This as we frequently note, is not a new idea. The green revolution was pushed by Gordon Brown and David Cameron. It didn’t make economic sense back then then and it certainly doesn’t now as the coast of rare earth minerals, microchips and metals is skyrocketing. We’re now having to pay for an emergency interim energy policy while also paying for the high fantasy Net Zero grid concept. That, in all likelihood, means home heating and energy bills will continue to rise for the foreseeable future, with no relief on the horizon.


Already this is making impossible demands on the household budget for the less well off but in the near future it will absorb most of the disposable income for middle income families, which will be a hammer blow to consumer spending – having a disastrous impact on Britain’s services economy. We have now eliminated any chance of a consumer led recovery. Our wealth is now going into the coffers of green subsidy harvesters. If consumers are robbed of their spending power and individual mobility then cross border trade becomes something of a moot point.


If Britain is to return to growth then action is needed now. We need a complete departure from EU energy policy and to scrap the Net Zero target. We need to upgrade our gas generation plant and to massively ramp up our nuclear programme. We cannot afford the renewable energy white elephant. No one wants a climate ‘agenda’. We just want reliable and secure energy for all of our daily needs.


We must also scrap the upcoming ban on the sale of petrol cars. I’d jokingly said on these pages that the EV rollout was basically the government coercing you into using your own money to buy a back up battery for windmills – but that’s exactly what it is. The National Grid admits as much on its own website. It says “The rise of Battery Electric Vehicles means Vehicle-to-Grid (V2G) will become important. V2G is essentially creating a battery on wheels that we can utilise”. They don’t care if it a step backwards for living standards.


The upcoming cost-of-living crisis will eclipse both Brexit and Covid at the next election, where the difference of opinion between Labour and Tories is minimal. As with lockdown measures, Labour agrees with the government but wants it to go harder and faster on Net Zero no matter how much damage it does. Labour, though, would like to see a windfall tax on energy companies. In principle, retrospective taxes are bad policy which can only deter investment, but it’s also a band aid measure – hitting the symptoms rather than the cause of the problems. It can only be done once – and then you’re back where you started.


By the time the full impact of our self-inflicted energy crisis is felt, nobody will be talking about food safety rules, customs or queues at airports (not least since nobody will going on holiday). The next election will once again be about material matters as families weigh up how they can afford to live. The die hard remainer-rejoiners will be lining up to blame Brexit, but all of Europe will be squeezed thanks to EU green policies. They will make an irrelevance of themselves if they drag Brexit back into the fray.


The outrage at the next election is that the establishment parties have all closed ranks on us to inflict Net Zero in us whether we want it or not. The Tories have given a stay of execution for shale wells and given the green light for more North Sea extraction, largely in response to Russia’s invasion of Ukraine, but is still intent on quadrupling offshore wind. More than half of the Tory party now supports the green agenda, having turned their backs on Brexit and Brexit voters, hell bent on making us colder and poorer.


Though Net Zero is still seen as a peripheral issue, it could just as easily become a an issue as divisive as Brexit, because it mirrors the issue of EU membership. There is a gulf between what the public wants and what the establishment has conspired to do to us without consultation or consent. Thus, this very well could morph into a constitutional crisis. It shows that Britain is not a democracy and nothing at all was learned from Brexit. We are still ruled by a feral, out of touch establishment, and politicians who are insulated from the consequences of their dangerous stupidity. We voted for Brexit to change things, but Net Zero tells us that nothing has changed, and nothing will change until we stop voting for them.

| Given data |
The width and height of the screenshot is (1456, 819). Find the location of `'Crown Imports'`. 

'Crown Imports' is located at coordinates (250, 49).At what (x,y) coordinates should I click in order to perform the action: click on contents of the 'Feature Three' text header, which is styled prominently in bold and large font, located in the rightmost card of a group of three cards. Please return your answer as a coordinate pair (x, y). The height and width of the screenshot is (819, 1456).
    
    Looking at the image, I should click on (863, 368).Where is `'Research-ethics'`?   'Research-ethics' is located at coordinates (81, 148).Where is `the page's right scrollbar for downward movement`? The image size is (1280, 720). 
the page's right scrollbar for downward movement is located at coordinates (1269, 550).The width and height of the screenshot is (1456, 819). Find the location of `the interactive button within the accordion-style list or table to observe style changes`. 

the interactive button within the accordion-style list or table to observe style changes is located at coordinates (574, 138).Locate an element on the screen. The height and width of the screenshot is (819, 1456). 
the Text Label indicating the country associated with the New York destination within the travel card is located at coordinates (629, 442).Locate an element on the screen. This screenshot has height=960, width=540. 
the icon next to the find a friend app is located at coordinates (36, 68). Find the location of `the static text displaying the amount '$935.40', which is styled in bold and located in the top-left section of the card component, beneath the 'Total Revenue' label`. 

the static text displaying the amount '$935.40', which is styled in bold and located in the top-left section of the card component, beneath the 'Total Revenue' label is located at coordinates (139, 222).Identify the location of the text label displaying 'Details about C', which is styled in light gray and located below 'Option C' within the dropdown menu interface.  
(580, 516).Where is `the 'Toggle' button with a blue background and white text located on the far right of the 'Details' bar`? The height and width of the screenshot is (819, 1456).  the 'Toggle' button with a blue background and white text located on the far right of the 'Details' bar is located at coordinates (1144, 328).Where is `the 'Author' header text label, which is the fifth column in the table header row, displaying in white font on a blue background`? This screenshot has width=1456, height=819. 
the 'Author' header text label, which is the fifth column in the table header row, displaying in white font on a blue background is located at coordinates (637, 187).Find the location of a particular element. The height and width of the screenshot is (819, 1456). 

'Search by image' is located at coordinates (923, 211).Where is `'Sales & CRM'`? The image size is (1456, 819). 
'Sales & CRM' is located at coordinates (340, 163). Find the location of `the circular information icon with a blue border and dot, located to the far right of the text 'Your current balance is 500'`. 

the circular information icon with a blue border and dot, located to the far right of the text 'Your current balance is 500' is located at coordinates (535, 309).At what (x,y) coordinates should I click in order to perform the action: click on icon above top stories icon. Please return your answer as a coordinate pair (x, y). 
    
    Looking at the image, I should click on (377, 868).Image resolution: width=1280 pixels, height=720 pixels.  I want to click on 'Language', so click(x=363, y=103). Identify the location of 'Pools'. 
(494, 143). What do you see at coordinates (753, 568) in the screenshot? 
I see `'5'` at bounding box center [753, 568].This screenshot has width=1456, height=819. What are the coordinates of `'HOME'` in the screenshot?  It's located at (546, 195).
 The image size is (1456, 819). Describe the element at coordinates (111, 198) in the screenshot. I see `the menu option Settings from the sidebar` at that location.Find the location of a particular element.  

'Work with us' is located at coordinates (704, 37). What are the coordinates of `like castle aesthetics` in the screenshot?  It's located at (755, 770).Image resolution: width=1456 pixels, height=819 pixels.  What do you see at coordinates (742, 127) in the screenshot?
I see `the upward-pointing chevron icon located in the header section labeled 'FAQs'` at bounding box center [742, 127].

| Complete the following |
1. Retype the Net Zero piece from "The upcoming cost-of-living" to "where you started.".
2. Summarize the Net Zero piece in two sentences.

| Answers by item number |
1.
The upcoming cost-of-living crisis will eclipse both Brexit and Covid at the next election, where the difference of opinion between Labour and Tories is minimal. As with lockdown measures, Labour agrees with the government but wants it to go harder and faster on Net Zero no matter how much damage it does. Labour, though, would like to see a windfall tax on energy companies. In principle, retrospective taxes are bad policy which can only deter investment, but it’s also a band aid measure – hitting the symptoms rather than the cause of the problems. It can only be done once – and then you’re back where you started.

2. Green energy policy and Net Zero are pushing up energy bills, squeezing household budgets and ending any chance of a consumer-led recovery, so the piece calls for scrapping the Net Zero target and the petrol car ban while upgrading gas generation and ramping up nuclear power. It holds that the establishment parties have closed ranks to impose Net Zero without consultation or consent, and that the issue could become as divisive as Brexit.